The former Massachusetts governor has less ambitious priorities for his overseas sojourn. Romney departs after a Tuesday speech in Nevada for a six-day tour—which also includes a stop in Israel—that will be “an opportunity for the governor to lean and listen, to visit countries that share common values, common interests, and I should say in many cases shared heritage with people in the United States,” Lanhee Chen, the campaign’s policy director, told reporters in a conference call. His itinerary looks unlikely to duplicate the rock festival atmosphere of President Obama’s speech in Berlin during the 2008 campaign.

Romney, who ran the 2002 Winter Olympics, plans to attend the opening of the summer games in London  in addition to meeting with British Prime Minister David Cameron. He will also host a pair of fundraisers in a city that has become a hornet’s nest for financial scandals—the AIG derivatives fiasco, the $5.8 billion JP Morgan trading loss, and a cartel of banks—four of which have executives co-chairing the Romney event—under investigation for rigging the Libor interest rate, according to The Washington Post.
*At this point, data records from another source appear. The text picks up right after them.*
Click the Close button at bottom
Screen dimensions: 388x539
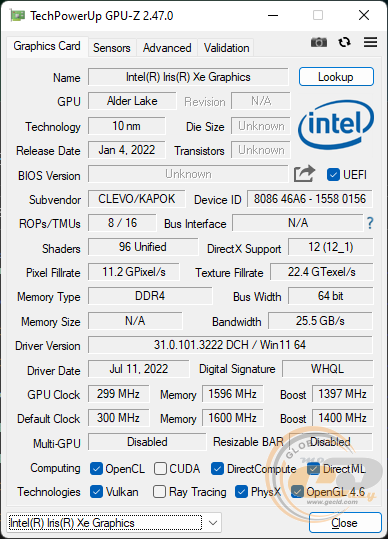click(x=345, y=523)
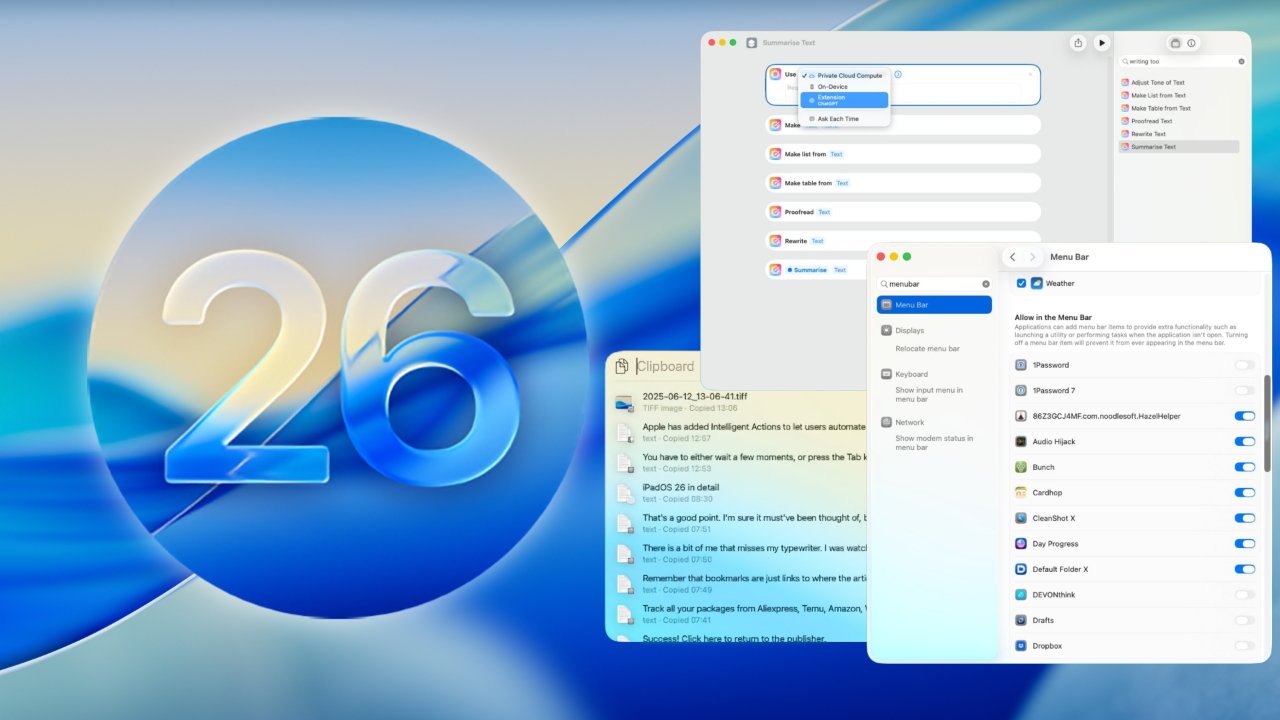Select the Keyboard icon in Settings sidebar
1280x720 pixels.
point(885,374)

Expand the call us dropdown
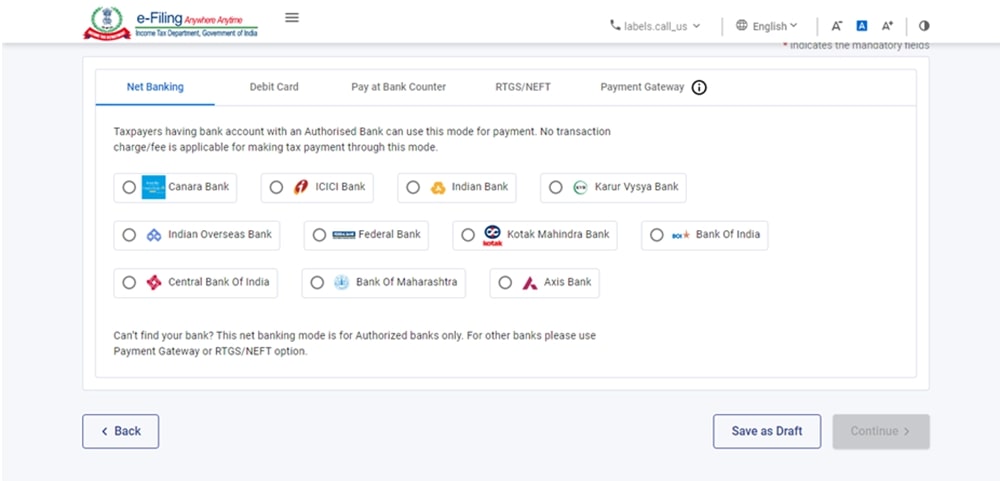[x=655, y=26]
In Poland, which the Paris-based Organization for Economic Cooperation and Development and Cooperation has described as its “best growth performer … through the global economic crisis,” Romney will talk with Nobel Peace Prize winner Lech Walesa, who led the country out of communism, and the current heads of its government. He is expected to emphasize national security issues and jab Obama for discarding plans to have a missile-defense system based in that country.
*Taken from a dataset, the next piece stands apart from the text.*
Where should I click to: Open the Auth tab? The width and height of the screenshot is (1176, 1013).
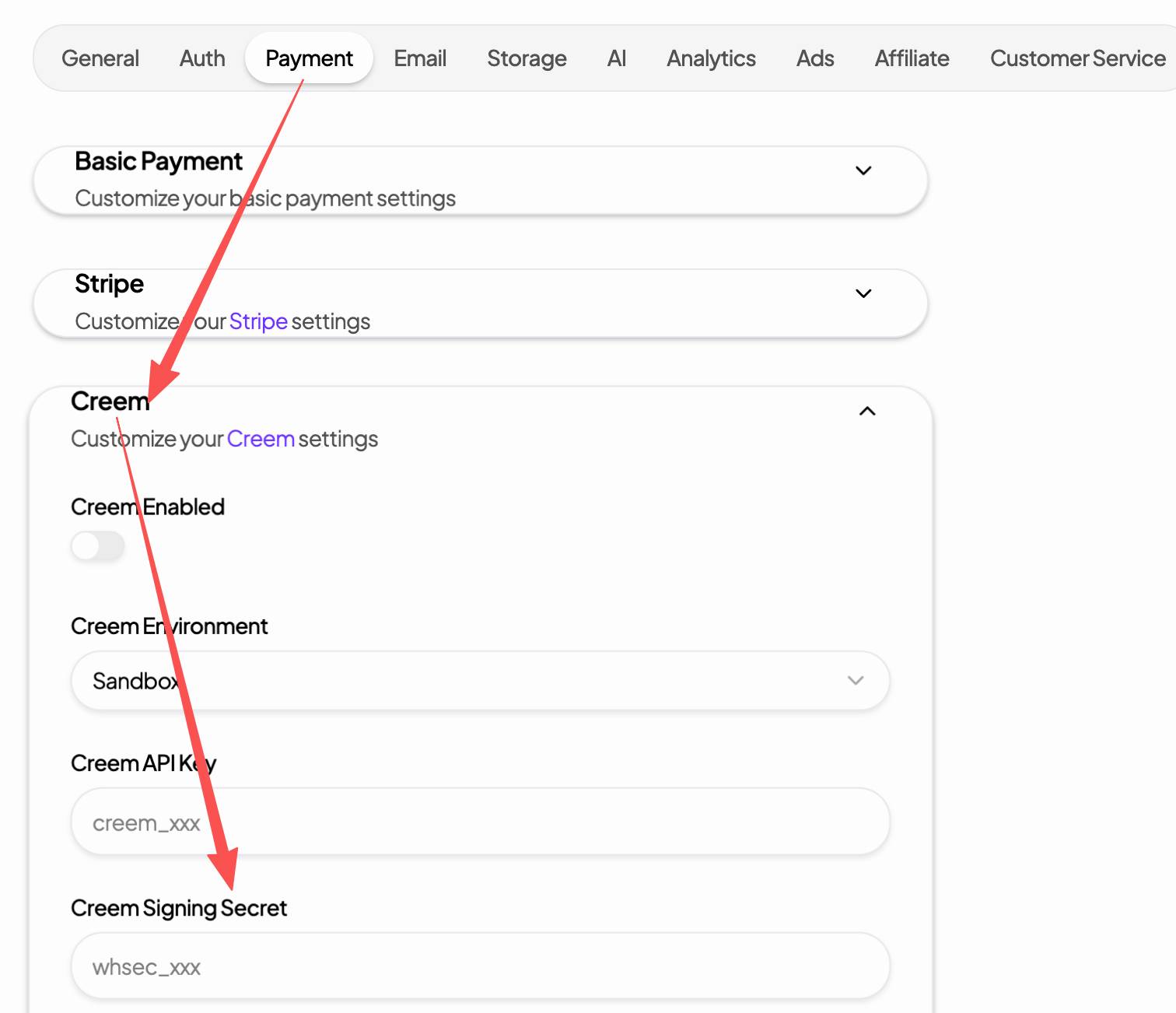point(202,58)
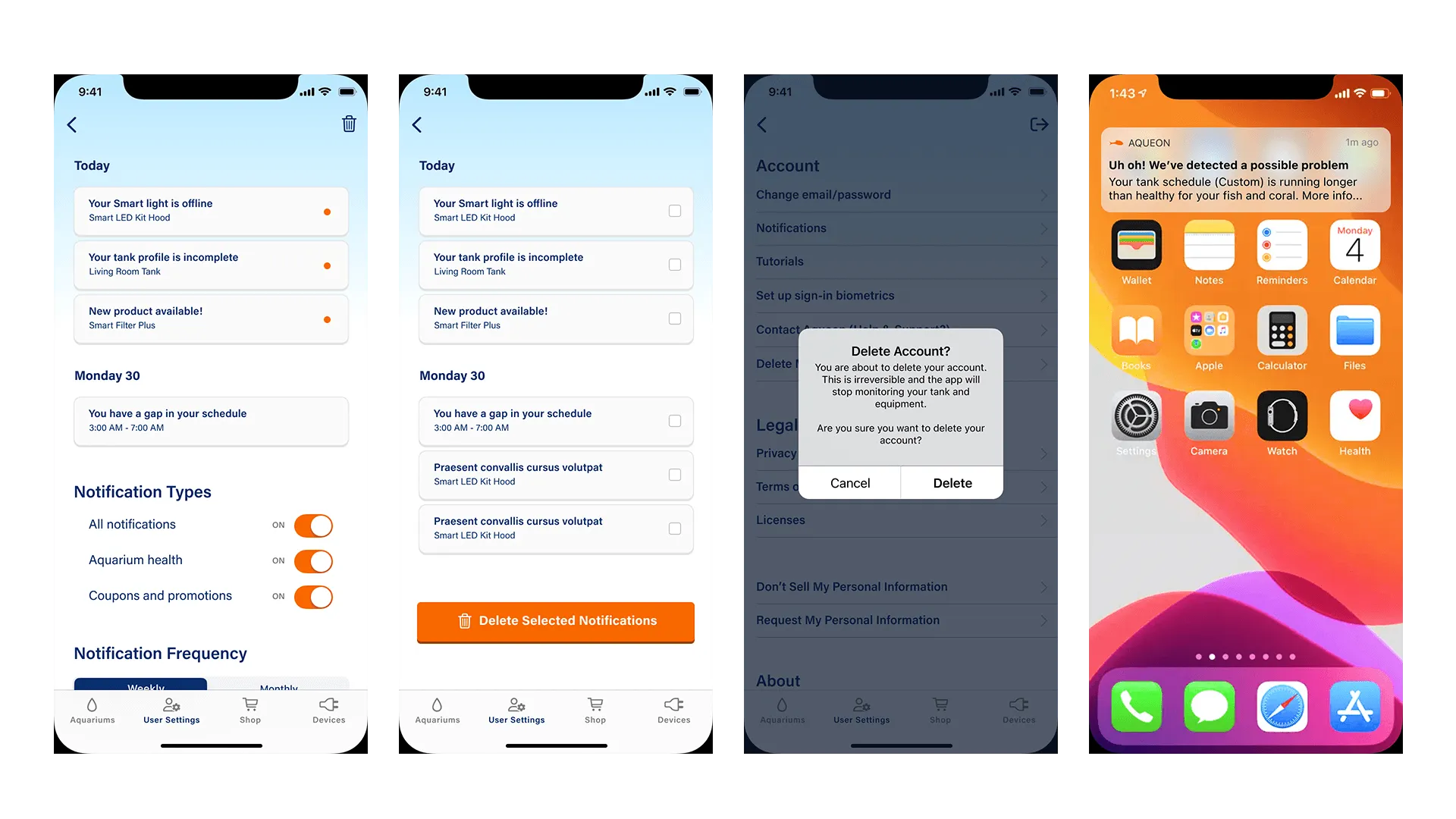
Task: Tap the delete trash icon top right
Action: pyautogui.click(x=347, y=125)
In some ways it’s wise for Romney to skip venturing deep into the crisis since he has little chance to influence economic policy in Europe. But those following the sovereign debt crisis wondered why he didn’t try to squeeze in a visit to Germany, the eurozone country with the resources to engineer bailouts for Greece, Italy and Spain.

Desmond Lachman, a research fellow at the American Enterprise Institute and former economist for the International Monetary Fund, noted that Romney would benefit from listening to German officials, since the crisis could come to a boil—with Greece possibly leaving the eurozone—as the November election approaches.

“You would think he would want to talk to the main players—the U.K. is on the outs,” Lachman said. “They’re not seen as part of Europe, whereas Germany is the driving force. If you’re going to lead the United States, you would think you would want to have some dealings with the main player in Europe—which is the Germans.”

But then, Romney has frequently demonized much of Europe as an example of the fate awaiting the United States if Obama secures another term.

“If I were not to get elected, we would in my view become more like Europe with higher deficits, with a debt that could put us in a Greece or Spain or Italy-like circumstance, with chronic high unemployment, with low wage growth and with a military that gets slowly but surely hollowed out so it could pay for the various programs that government would try to keep in place,” he told C-Span in an interview last month. And while the Obama administration has blamed the sputtering economy on the turmoil across the Atlantic Ocean, Romney insists there is little U.S. officials can do to fix Europe and that the underlying difficulties at home stem from the White House.

“If the president’s policies had worked, if he had been able to get America back on track, why we would be looking at what happened in Europe as being a problem, but certainly not devastating,” the candidate told CNBC last month. Those inside the Obama camp fired back that Europe would be an even graver threat if Romney succeeds in his pledge to roll back the financial regulations established two years ago by Dodd-Frank.

Austan Goolsbee, the former chairman of the White House Council of Economic Advisers quickly tweeted an imaginary dialogue between Romney and Dodd-Frank on June 17, “Romney: Repeal Dodd-frank! D-F: but w/o me it's back to what blew up the world-like Europe now Romney: so? D-F: oy.”